What is salary sacrifice?

Salary sacrifice is an arrangement where you give up part of your gross salary in exchange for a non-cash benefit — most commonly pension contributions. Instead of receiving the money as pay and then contributing to your pension from your net pay, the contribution is made before your pay is calculated.

This matters because income tax and National Insurance are calculated on your reduced salary, meaning you pay less of both. A personal pension contribution only gets income tax relief — you still pay NI on the full amount before contributing.

How much do you actually save?

The saving depends on your income tax band. A basic rate taxpayer contributing £1,000 via salary sacrifice saves 20% income tax (£200) plus 8% NI (£80) — a total of £280 per £1,000 contributed. The same contribution made personally only saves 20% tax via relief — just £200.

For a higher rate taxpayer, the saving is even larger: 40% income tax plus 2% NI above the upper earnings limit, or 8% if below it. On a £60,000 salary with contributions in the higher rate band, salary sacrifice can save over 40p for every £1 contributed.

The trap between £100,000 and £125,140

If your salary is between £100,000 and £125,140, salary sacrifice is especially powerful. In this range you face an effective 60% marginal rate because your Personal Allowance is being withdrawn (£1 lost for every £2 earned above £100,000). Salary sacrifice reduces your adjusted net income, potentially restoring Personal Allowance and reducing your effective rate dramatically.

For example, if you earn £110,000 and sacrifice enough to bring adjusted net income to £100,000, you can recover up to £5,000 of Personal Allowance — worth £2,000 in income tax alone, on top of the NI saving.

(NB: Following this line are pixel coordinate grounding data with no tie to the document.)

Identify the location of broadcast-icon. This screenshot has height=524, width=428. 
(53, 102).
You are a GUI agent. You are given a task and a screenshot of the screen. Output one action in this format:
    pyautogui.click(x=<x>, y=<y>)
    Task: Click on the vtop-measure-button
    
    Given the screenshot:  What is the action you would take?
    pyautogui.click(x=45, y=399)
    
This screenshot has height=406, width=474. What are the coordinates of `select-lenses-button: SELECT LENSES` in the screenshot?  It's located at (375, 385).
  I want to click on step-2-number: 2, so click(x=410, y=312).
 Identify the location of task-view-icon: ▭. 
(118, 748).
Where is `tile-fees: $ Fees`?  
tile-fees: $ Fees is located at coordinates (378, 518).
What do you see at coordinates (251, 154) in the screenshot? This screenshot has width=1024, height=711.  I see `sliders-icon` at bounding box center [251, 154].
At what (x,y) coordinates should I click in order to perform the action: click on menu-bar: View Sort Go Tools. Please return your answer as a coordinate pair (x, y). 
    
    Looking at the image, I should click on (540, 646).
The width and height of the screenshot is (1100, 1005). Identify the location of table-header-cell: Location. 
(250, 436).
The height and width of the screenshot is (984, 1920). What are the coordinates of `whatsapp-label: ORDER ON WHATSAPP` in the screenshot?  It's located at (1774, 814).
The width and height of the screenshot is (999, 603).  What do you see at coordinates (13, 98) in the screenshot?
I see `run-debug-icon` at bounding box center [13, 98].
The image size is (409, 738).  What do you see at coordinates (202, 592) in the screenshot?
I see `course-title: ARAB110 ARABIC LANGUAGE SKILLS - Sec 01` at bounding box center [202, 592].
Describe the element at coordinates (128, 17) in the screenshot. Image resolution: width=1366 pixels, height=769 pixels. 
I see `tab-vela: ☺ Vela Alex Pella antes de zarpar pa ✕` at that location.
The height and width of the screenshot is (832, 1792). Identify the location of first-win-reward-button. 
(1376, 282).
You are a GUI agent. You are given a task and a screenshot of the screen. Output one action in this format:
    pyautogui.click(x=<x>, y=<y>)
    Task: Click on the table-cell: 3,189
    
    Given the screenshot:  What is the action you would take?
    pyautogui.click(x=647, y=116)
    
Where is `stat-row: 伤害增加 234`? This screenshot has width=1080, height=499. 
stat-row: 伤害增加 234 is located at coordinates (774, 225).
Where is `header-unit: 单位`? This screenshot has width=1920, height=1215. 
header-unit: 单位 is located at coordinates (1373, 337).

Does employer NI also get saved?

Yes — your employer also saves National Insurance on salary you sacrifice (13.8% employer NI in 2026-27). Some employers pass this saving on to employees as an enhanced pension contribution. It is worth asking your employer whether they do this — if they add even half their NI saving to your pension, the total benefit increases substantially.

Frequently asked questions

Does salary sacrifice affect my state pension?

Potentially yes. State pension entitlement is based on National Insurance contribution records. If salary sacrifice reduces your earnings below the National Insurance lower earnings limit (£6,396 in 2026-27), you may not accumulate a qualifying year. At typical UK salaries this is not a concern, but it is worth checking if your salary is low or you work part-time.

Does salary sacrifice affect mortgage applications?

It can. Mortgage lenders typically assess affordability based on your gross salary. If your employment contract shows a reduced gross salary due to salary sacrifice, some lenders may use that lower figure. Check with your employer what figure appears on your payslips and contract, and raise this with your mortgage broker.

Can I change my salary sacrifice percentage?

This depends on your employer's scheme rules. Most employers allow changes at certain points in the year (typically annually or quarterly). Some allow monthly changes. Check with your HR or payroll team.

Is there a limit on salary sacrifice?

Your salary after sacrifice cannot fall below the National Living Wage. The annual pension allowance for 2026-27 is £60,000 (including employer contributions), though most employees are well below this. High earners may face a tapered annual allowance if adjusted income exceeds £260,000.